Making literature reviews more reliable: lessons from systematic reviews

NEWS | 2015-06-05

Systematic reviews are ‘gold standards’ in evidence synthesis, but there will always be situations where traditional reviews are valuable. In a recent paper in the journal Conservation Biology, EviEM Project Leader Neal Haddaway and colleagues discuss how the reliability of traditional literature reviews can be improved by learning from systematic reviews.

Literature reviews are valuable summaries of research that can aid decision-makers and researchers in understanding a large evidence base. The volume of scientific research being published is rapidly increasing, but reviews provide a way to get an overview of an entire field of knowledge through one article.

However, traditional reviews are susceptible to a suite of pitfalls that can reduce the reliability and accuracy of their conclusions. These biases and inaccuracies can creep in, for example, through a search that is not comprehensive and misses vital research, or through selectively focusing on one group of studies without due cause.

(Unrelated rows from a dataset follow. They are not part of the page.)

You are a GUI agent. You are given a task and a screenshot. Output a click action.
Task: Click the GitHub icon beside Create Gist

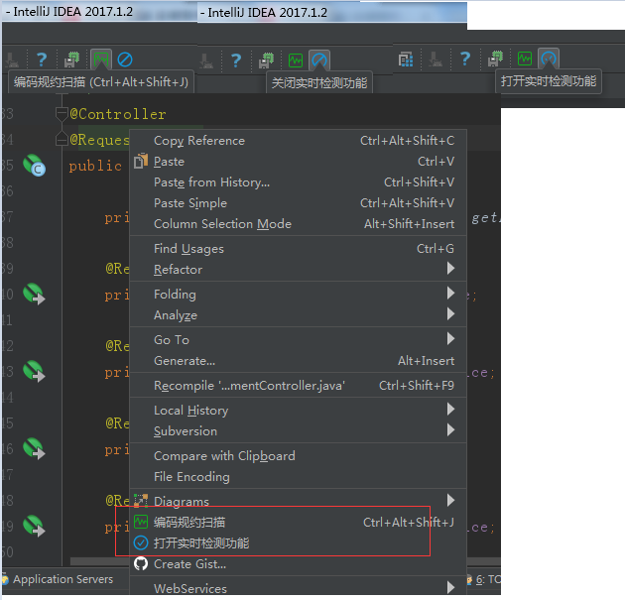tap(141, 563)
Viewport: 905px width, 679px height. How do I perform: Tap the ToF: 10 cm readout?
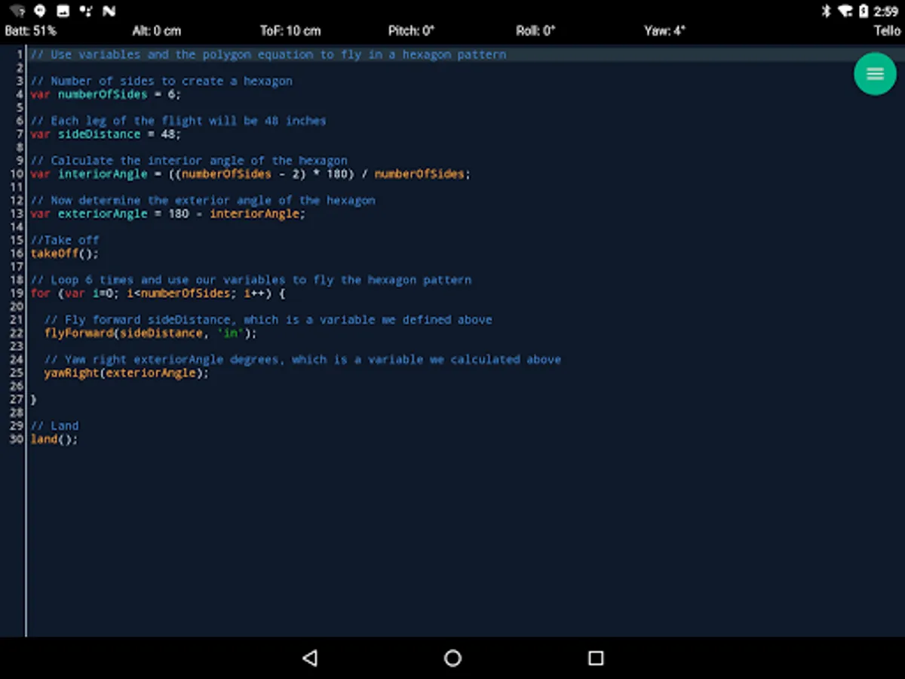290,31
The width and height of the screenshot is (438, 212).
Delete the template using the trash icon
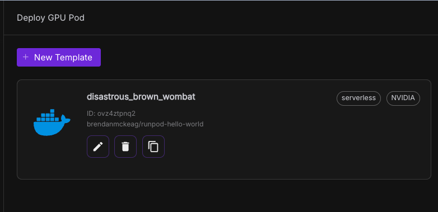[x=125, y=147]
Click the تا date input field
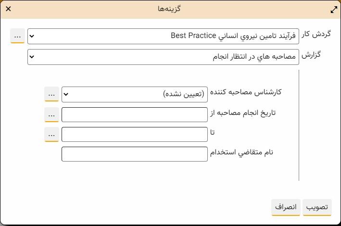341x226 pixels. click(x=135, y=135)
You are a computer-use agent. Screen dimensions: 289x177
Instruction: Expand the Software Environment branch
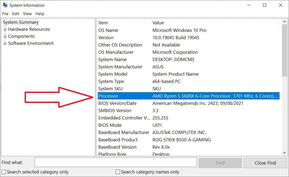(5, 43)
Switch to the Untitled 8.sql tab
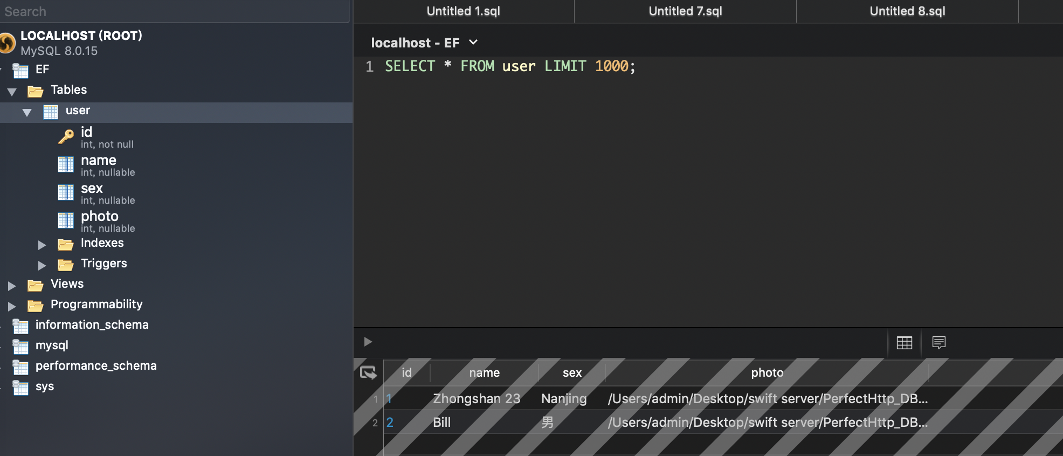Image resolution: width=1063 pixels, height=456 pixels. point(907,11)
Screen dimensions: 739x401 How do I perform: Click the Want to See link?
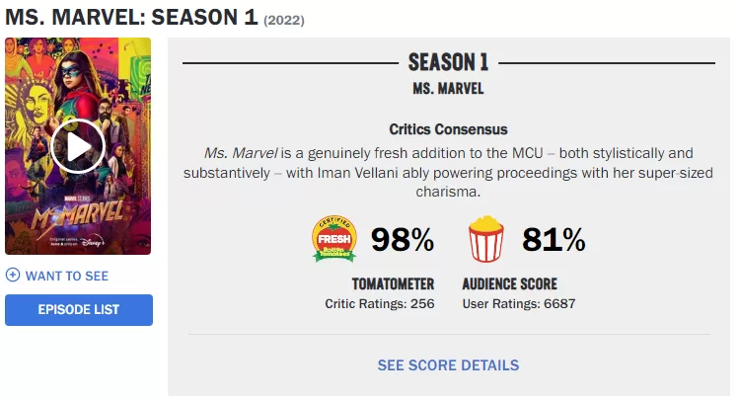point(66,276)
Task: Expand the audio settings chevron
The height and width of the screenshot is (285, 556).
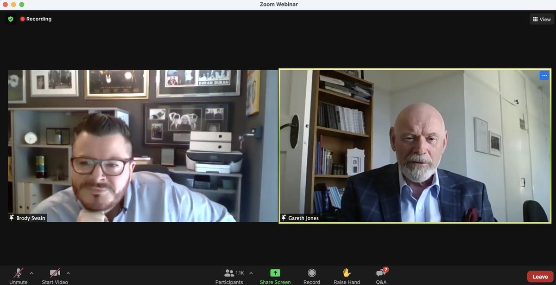Action: pyautogui.click(x=32, y=273)
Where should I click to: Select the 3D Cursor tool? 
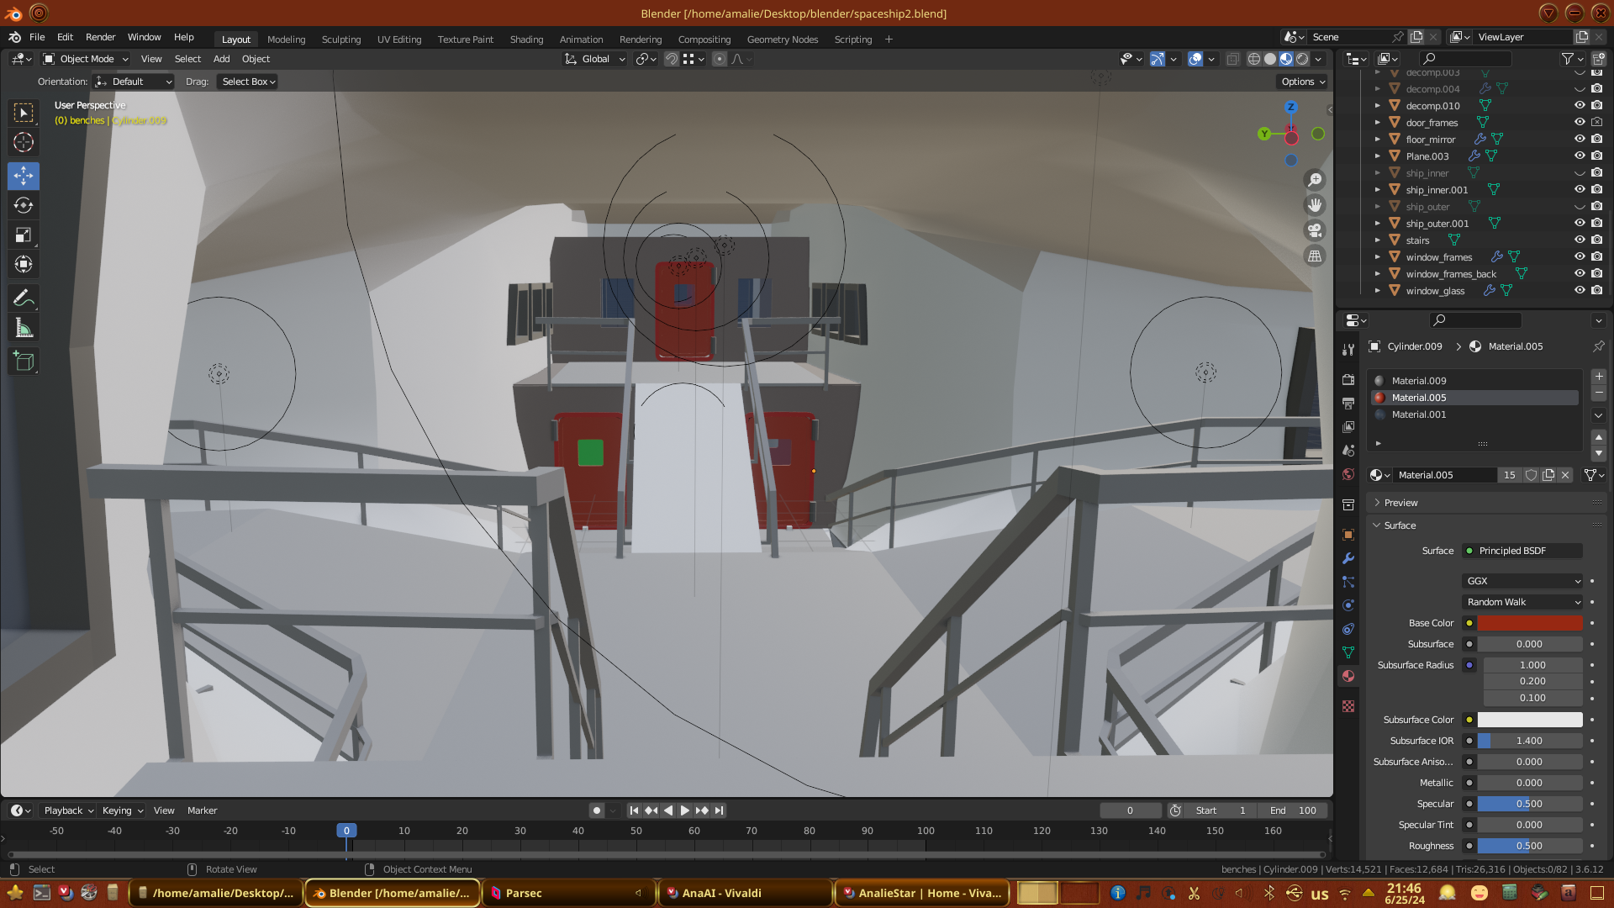(x=24, y=143)
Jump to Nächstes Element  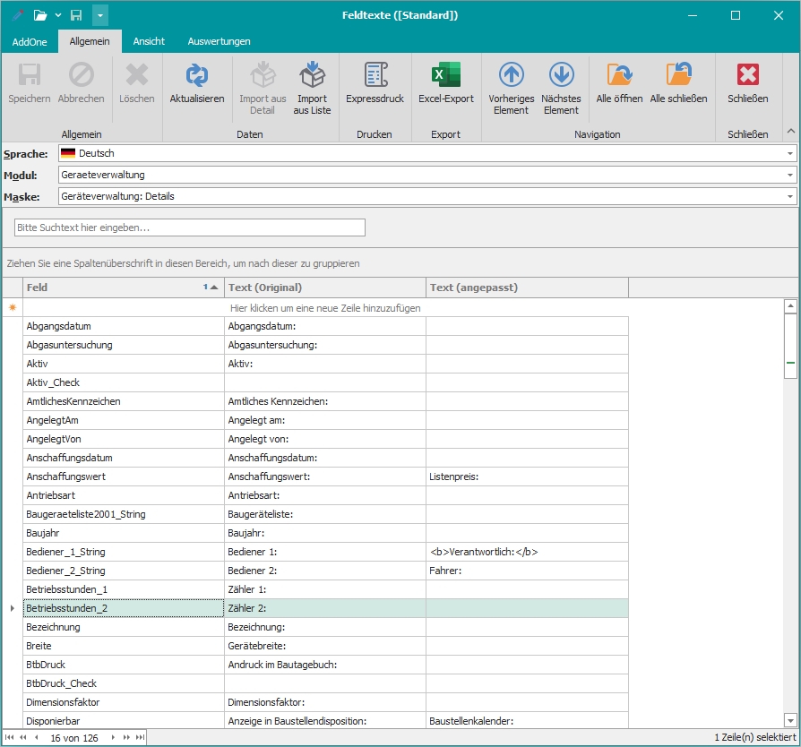point(561,75)

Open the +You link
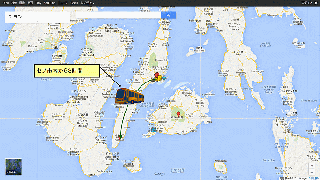[x=6, y=3]
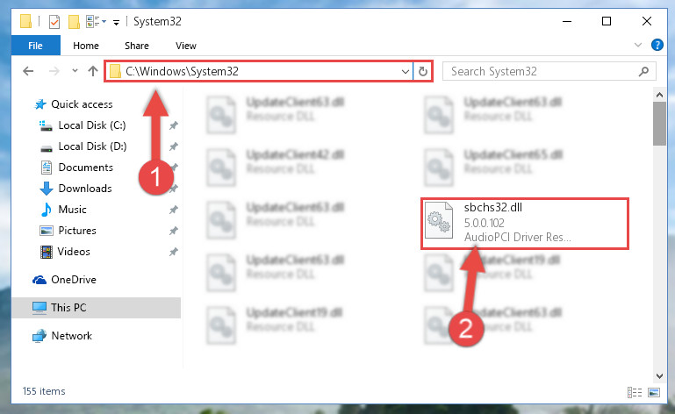675x414 pixels.
Task: Open recent locations dropdown arrow
Action: (x=75, y=71)

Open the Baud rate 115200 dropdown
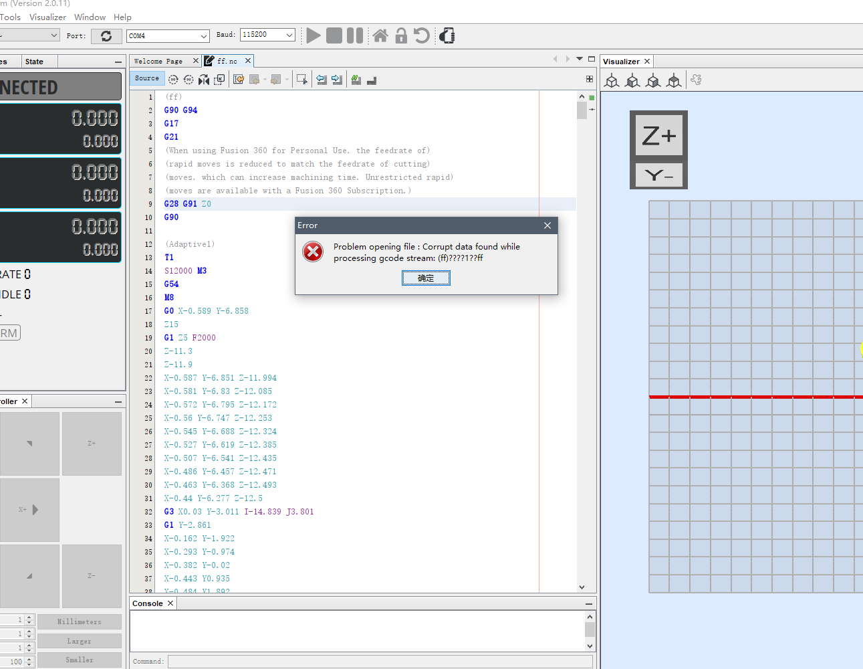click(x=267, y=35)
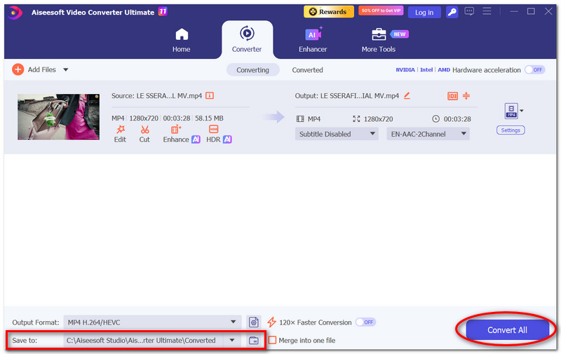Check Merge into one file
The width and height of the screenshot is (561, 354).
(272, 340)
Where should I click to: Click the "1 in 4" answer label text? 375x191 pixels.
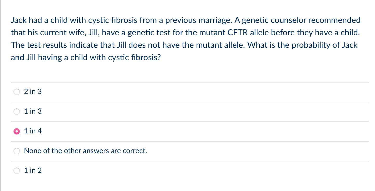(x=33, y=131)
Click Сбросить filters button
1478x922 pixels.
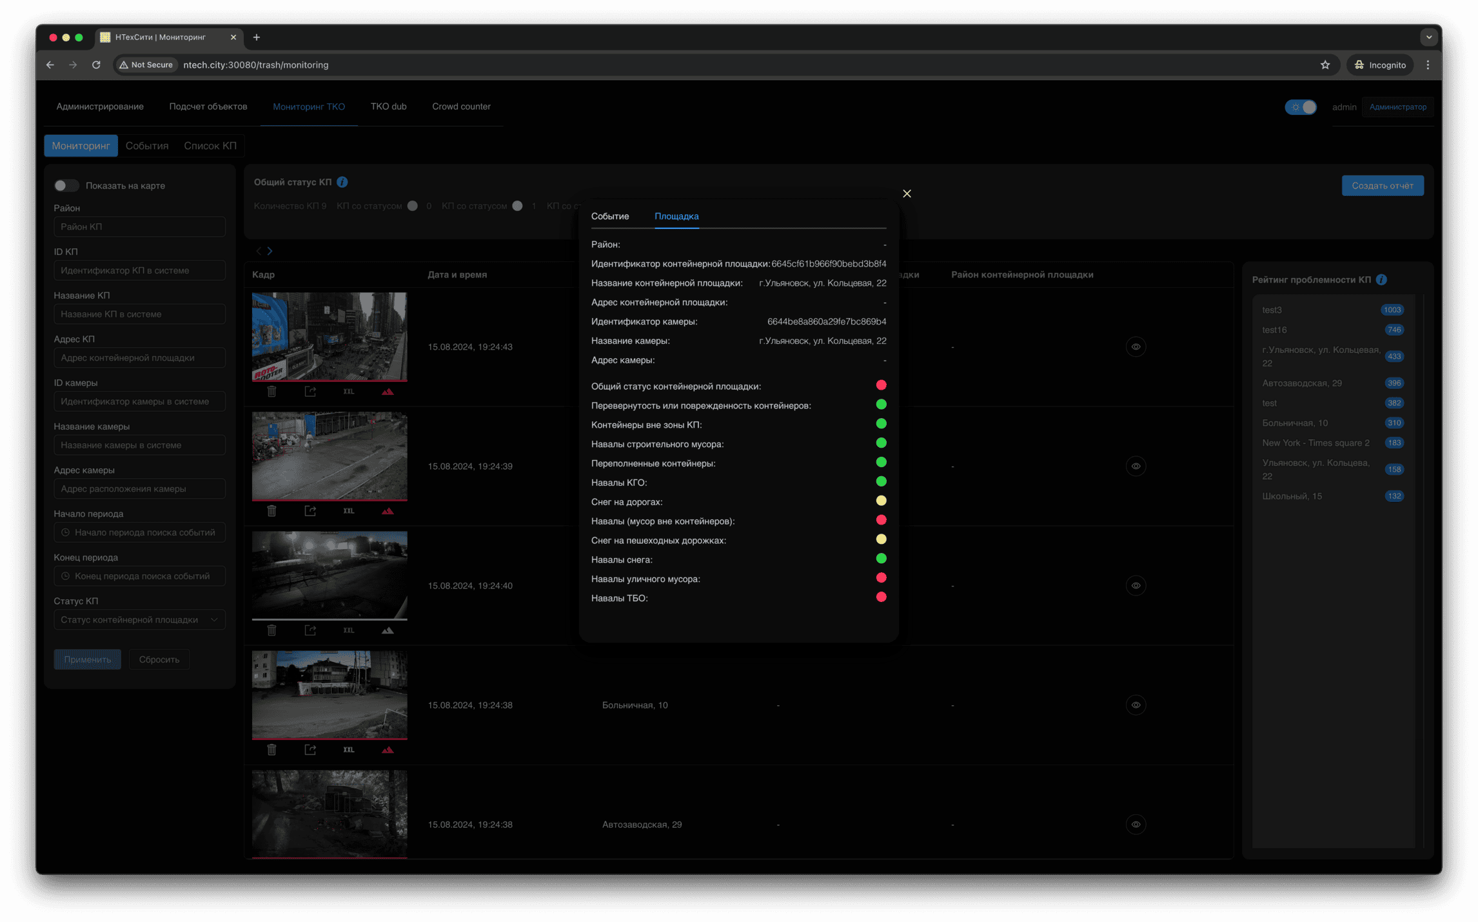point(159,659)
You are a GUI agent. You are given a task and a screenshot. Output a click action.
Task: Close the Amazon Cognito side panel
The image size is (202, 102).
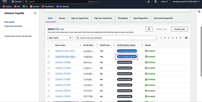pyautogui.click(x=35, y=13)
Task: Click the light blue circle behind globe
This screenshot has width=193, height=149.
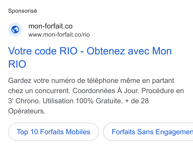Action: point(15,29)
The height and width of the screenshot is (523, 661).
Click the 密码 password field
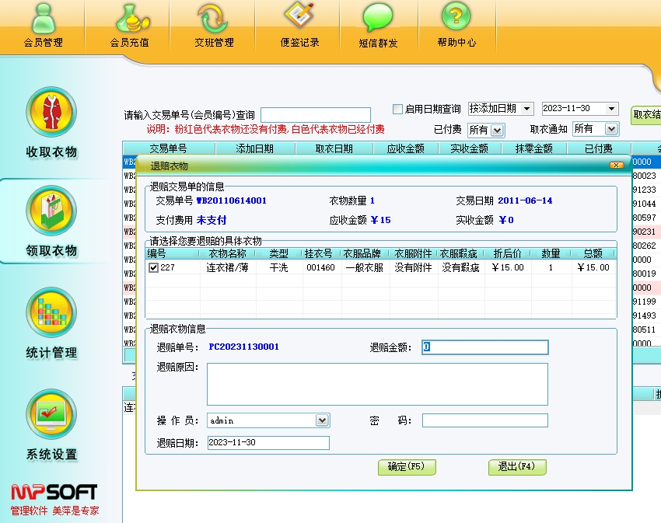(x=484, y=420)
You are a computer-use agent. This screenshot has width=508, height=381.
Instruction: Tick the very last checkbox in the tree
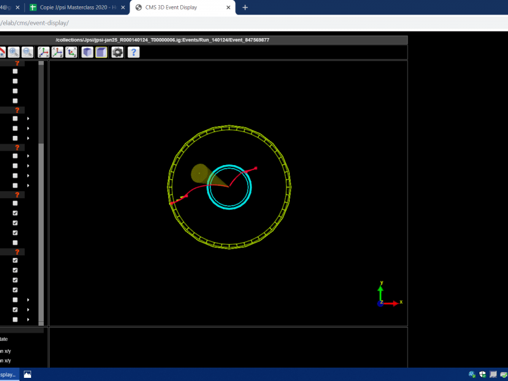point(15,319)
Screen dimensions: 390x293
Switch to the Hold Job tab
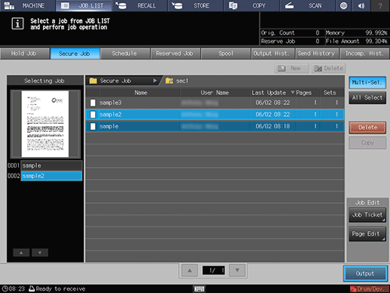pyautogui.click(x=25, y=54)
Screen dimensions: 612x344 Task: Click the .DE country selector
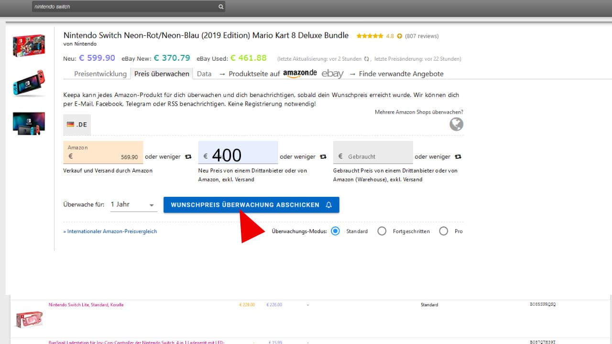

Systematic review methods aim to minimise such sources of bias and inaccuracy through a range of different specific activities. These include writing a detailed plan, or protocol, outlining the review methods in advance; using an extensive, carefully constructed, comprehensive search for literature; screening and appraising all studies according to predefined criteria; and fully documenting all assessments.

Such work can be very time consuming and resource intensive. As a result, some topics may be unsuitable for systematic review: for example, if short timescales operate, or if resources are restricted. In these situations, traditional literature review may be the only option. However, lessons can be taken from systematic review methodology that can improve the reliability of these reviews whilst still being feasible within the existing constraints.

In their recent paper in Conservation Biology, Haddaway and colleagues outline the key steps that can be used to increase reliability at different review stages where full systematic review is not feasible.